We zitten voor het bureau van de gynaecoloog. Hij rommelt in zijn papieren met een verdrietige trek om zijn mond en schraapt zijn keel. “Vorige week hebben we een punctie bij u laten doen, mevrouw Faber,” hij knikt mijn kant op, “omdat er op de mammografie onrustig weefsel werd aangetroffen. Ik zal u hiervan de uitslag meedelen.” Binnensmonds mompelt hij: “Als ik verdomme die papieren kan vinden.” Gina pakt mijn hand. Wat is het hier warm. Hij bladert in een dossier en zegt dan: “Mevrouw Faber, het ziet ernaar uit dat ik u mag feliciteren. Het betreft een verharde melkklier en geen gezwel.” Hij staat op en geeft me een hand. “Natuurlijk verwachtten we dit wel, gezien uw leeftijd én omdat het hier geen erfelijke kwestie betrof, maar het is van het grootste belang het nauwkeurig te onderzoeken.” Van zijn bureau pakt hij een folder over zelfonderzoek van je borsten en geeft die aan mij. “Lees ‘m aandachtig, u kunt er niet vroeg genoeg mee beginnen.” We staan inmiddels bij de deur. “De wond is goed genezen?” vraagt hij me. “Prima,” antwoordt Gina.

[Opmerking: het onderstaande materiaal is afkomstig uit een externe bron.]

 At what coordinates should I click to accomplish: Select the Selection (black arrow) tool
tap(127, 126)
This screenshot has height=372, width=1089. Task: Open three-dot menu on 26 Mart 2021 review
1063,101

Hij trekt zijn wenkbrauwen op, maar laat ons dan uit. In hoog tempo lopen we naar de uitgang. Zodra Gina door de draaideuren is, gooit ze haar armen in de lucht en slaakt een ijselijke kreet. Ik pak haar bij haar schouders en we doen een stupide indianendansje. Een ouder echtpaar blijft verbaasd stilstaan.
“Laten we maar naar huis gaan,” zeg ik en ik sleur Gina naar de auto. We zetten een bandje van Marco Borsato op. Keihard zingen we mee: “Je zit op rozen, al gaat er soms iets onbenulligs mis.” Mijn moeder doet met een wit gezicht de deur van mijn appartement open. “Het is helemaal goed,” zegt Gina. M’n moeder slaat haar armen om haar heen en begint te huilen. Gina houdt het ook niet droog. Zelfs mijn onverstoorbare vader heeft vochtige ogen. Hij wrijft zijn bril schoon en zegt: “Ik zet wel koffie. We durfden geen taart mee te nemen, want stel dat…” Even later gaat de telefoon: Anne, Claire, Josée, collega’s van Gina’s werk, iedereen wil weten hoe het is gegaan.
ZONDAG
Ik moet een nieuw matras en trouwens ook een nieuw kussen. Net als ik de ideale slaaphouding heb gevonden, voel ik weer een bobbel.
Tegen een uur of drie geef ik het op en ga ik een beker warme melk maken. Ik til Otje op, die meteen begint te spinnen. “Baasje beetje nerveus,” mompel ik in haar vacht, “baasje morgen nieuwe baas.”
Het gaat ook allemaal zo snel. De ene ramp is nog niet afgewend of de volgende dient zich aan. Eerst het gedoe met Erik en m’n ontslag, daarna Gina’s onderzoek en nu een nieuwe baan. Ik zucht. “Baasje moet eigenlijk vakantie,” fluister ik. “Maar dat is een beetje idioot als je net een maand werkloos bent geweest.” Ik zet Otje op de grond, schenk de melk in en stap weer in bed.